Write out each of the lines below as a numbered list, leaving out the blank lines.

• _EXCERPTED RECORDS_:
-- -- --

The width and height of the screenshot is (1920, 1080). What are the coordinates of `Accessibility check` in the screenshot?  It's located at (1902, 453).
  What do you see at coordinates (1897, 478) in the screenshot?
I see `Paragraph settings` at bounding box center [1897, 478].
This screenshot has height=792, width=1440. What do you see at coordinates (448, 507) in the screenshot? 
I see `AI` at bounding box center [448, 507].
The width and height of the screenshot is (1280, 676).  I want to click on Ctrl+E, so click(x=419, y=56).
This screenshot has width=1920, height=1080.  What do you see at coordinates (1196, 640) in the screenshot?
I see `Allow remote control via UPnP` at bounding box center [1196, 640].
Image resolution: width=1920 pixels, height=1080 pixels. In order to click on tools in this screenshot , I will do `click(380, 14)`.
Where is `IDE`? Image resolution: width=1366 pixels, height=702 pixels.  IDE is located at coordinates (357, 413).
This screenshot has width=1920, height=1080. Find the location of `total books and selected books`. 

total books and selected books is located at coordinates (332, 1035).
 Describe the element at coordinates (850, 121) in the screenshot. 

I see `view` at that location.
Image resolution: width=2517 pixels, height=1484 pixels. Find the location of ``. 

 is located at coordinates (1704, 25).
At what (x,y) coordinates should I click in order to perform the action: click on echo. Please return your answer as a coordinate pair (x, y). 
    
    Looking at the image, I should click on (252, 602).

-- -- --

• _ANSWER TO THIS PROBLEM_:
1. The width and height of the screenshot is (1920, 1080). What are the coordinates of `Accessibility check` in the screenshot?  It's located at (1902, 453).
2.   What do you see at coordinates (1897, 478) in the screenshot?
3. I see `Paragraph settings` at bounding box center [1897, 478].
4. This screenshot has height=792, width=1440. What do you see at coordinates (448, 507) in the screenshot? 
5. I see `AI` at bounding box center [448, 507].
6. The width and height of the screenshot is (1280, 676).  I want to click on Ctrl+E, so click(x=419, y=56).
7. This screenshot has width=1920, height=1080.  What do you see at coordinates (1196, 640) in the screenshot?
8. I see `Allow remote control via UPnP` at bounding box center [1196, 640].
9. Image resolution: width=1920 pixels, height=1080 pixels. In order to click on tools in this screenshot , I will do `click(380, 14)`.
10. Where is `IDE`? Image resolution: width=1366 pixels, height=702 pixels.  IDE is located at coordinates (357, 413).
11. This screenshot has width=1920, height=1080. Find the location of `total books and selected books`. 
12. total books and selected books is located at coordinates (332, 1035).
13.  Describe the element at coordinates (850, 121) in the screenshot. 
14. I see `view` at that location.
15. Image resolution: width=2517 pixels, height=1484 pixels. Find the location of ``. 
16.  is located at coordinates (1704, 25).
17. At what (x,y) coordinates should I click in order to perform the action: click on echo. Please return your answer as a coordinate pair (x, y). 
18.     Looking at the image, I should click on (252, 602).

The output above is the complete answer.